| THE DATA |
------------------------------------------------------------

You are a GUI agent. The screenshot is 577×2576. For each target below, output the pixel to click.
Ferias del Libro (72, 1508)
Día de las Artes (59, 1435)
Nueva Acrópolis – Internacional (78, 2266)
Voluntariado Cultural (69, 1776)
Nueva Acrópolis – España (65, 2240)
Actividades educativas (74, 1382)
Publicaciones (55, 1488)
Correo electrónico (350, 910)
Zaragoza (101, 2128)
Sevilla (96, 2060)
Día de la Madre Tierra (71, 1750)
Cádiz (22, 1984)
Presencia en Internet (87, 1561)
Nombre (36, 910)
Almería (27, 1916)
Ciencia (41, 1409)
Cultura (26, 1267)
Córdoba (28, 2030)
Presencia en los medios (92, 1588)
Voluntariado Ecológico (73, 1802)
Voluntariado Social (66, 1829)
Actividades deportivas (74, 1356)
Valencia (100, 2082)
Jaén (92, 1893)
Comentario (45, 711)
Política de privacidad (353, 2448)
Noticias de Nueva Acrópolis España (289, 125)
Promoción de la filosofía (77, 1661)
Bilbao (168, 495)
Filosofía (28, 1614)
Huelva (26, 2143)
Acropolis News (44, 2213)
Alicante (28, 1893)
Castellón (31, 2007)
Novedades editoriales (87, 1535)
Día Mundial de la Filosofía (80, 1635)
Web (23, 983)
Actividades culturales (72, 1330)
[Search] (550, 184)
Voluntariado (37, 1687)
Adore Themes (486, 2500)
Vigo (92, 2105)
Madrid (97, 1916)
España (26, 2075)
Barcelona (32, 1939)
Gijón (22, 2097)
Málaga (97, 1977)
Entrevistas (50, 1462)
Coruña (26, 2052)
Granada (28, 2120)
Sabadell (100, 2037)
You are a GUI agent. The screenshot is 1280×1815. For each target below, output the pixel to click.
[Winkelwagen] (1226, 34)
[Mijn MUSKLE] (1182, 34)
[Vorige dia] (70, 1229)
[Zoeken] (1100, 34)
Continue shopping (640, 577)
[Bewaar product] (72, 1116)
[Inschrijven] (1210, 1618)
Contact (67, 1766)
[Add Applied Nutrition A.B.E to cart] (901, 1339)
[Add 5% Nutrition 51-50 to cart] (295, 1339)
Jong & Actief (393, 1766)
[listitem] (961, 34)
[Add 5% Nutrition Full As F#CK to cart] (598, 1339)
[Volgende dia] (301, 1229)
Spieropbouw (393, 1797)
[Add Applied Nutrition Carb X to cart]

------------------------------------------------------------

| PROBLEM TO WORK ON |
Give back exactly the material above from its opening line to the line bearing "Voluntariado Cultural (69, 1776)".

| OUTPUT OF THE EXERCISE |
You are a GUI agent. The screenshot is 577×2576. For each target below, output the pixel to click.
Ferias del Libro (72, 1508)
Día de las Artes (59, 1435)
Nueva Acrópolis – Internacional (78, 2266)
Voluntariado Cultural (69, 1776)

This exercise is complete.